TRF2 is one of the important proteins that make up the shelterin complex, a group of proteins essential to the telomeres’ protective qualities. The shelterin complex binds to strands of telomere DNA during the formation of the telomere loop (T-loop), which is when single-strands of telomere DNA fold back and pair with other double-strands of telomere DNA, creating a looped structure that protect the ends of the chromosome.

While scientists know how TRF2 interacts with telomeric DNA, little is known about how the protein interacts with telomeric chromatin, which encompasses the entire complex of telomeric DNA and the proteins involved, including the histones around which the telomeric DNA are tightly wound and packaged.

Previous studies were focused on studying the interactions between TRF2 and nucleosome arrays whose DNA templates were non-telomeric in nature. As such, these studies were unable to fully uncover the relationship between TRF2 and telomeric chromatin.

Motivated by this, as well as their recent discovery of the unique columnar structure of telomeric chromatin, the team from NTU decided to investigate the binding of TRF2 to in-vitro (i.e., in a test tube) human telomeric chromatin fibres.

An important discovery

Besides separating the samples at high-speed revolutions via analytical ultracentrifugation and employing the use of cryo-electron microscopy – where samples are quickly frozen before examination – and negative stain electron microscopy – where samples are prepared with a heavy metal salt to ease visualisation – the team also used magnetic tweezers to help in their efforts.
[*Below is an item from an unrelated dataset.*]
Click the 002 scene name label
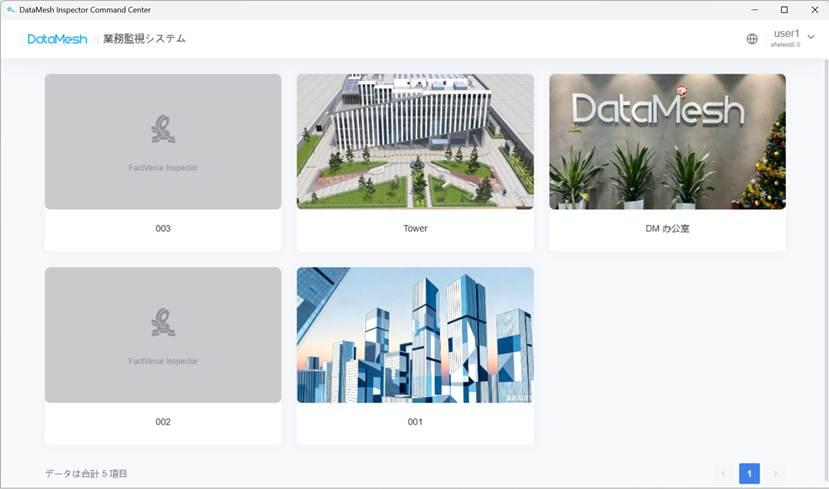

The magnetic tweezers technique uses tiny magnetic beads that can attach to biomolecules, and using a magnetic field, scientists can pull and manipulate single biomolecules and examine their mechanical properties and stability.
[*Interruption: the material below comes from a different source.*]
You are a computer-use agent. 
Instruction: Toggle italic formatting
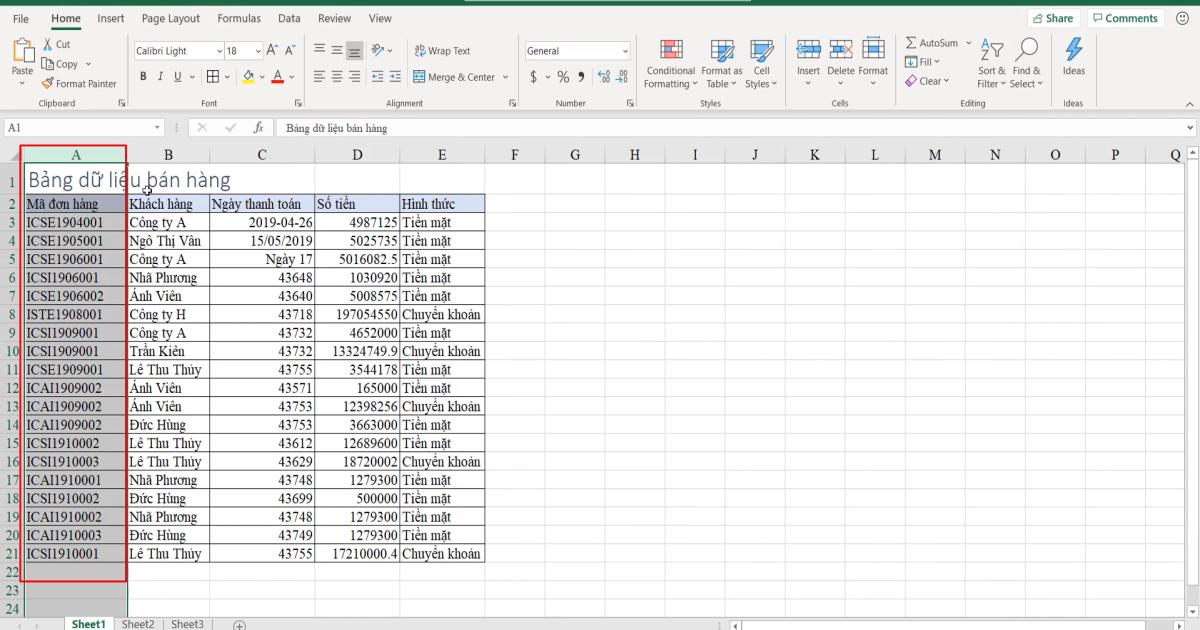point(160,75)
Their studies revealed that TRF2 does interact with telomeric chromatin and promotes the assembly of the columnar structure. Thus, TRF2 induces the compaction of telomeric chromatin into its novel columnar structure, which leads to a more stable telomere and demonstrates the protein’s importance in maintaining a healthy telomere.

What comes next?

With their newfound knowledge that TRF2 is important to maintaining healthy and stable telomeres, the team will next embark on establishing the molecular details of these TRF2-telomeric chromatin interactions via high-resolution structures, which are highly detailed, three-dimensional representations of these TRF2-telomeric chromatin complexes.

By continuing to develop a greater understanding of the mechanics of telomeres, scientists may be able to manipulate telomeres in the future. It may one day lead to the development of cancer treatments that can target the telomeres of cancer cells.

These treatments may prevent cancer cells from having strong, ‘immortal’ telomeres and cause them to experience apoptosis. There may be future treatments that do the opposite and strengthen telomeres, which can help in slowing down the ageing process or help to mitigate the health problems that come with ageing.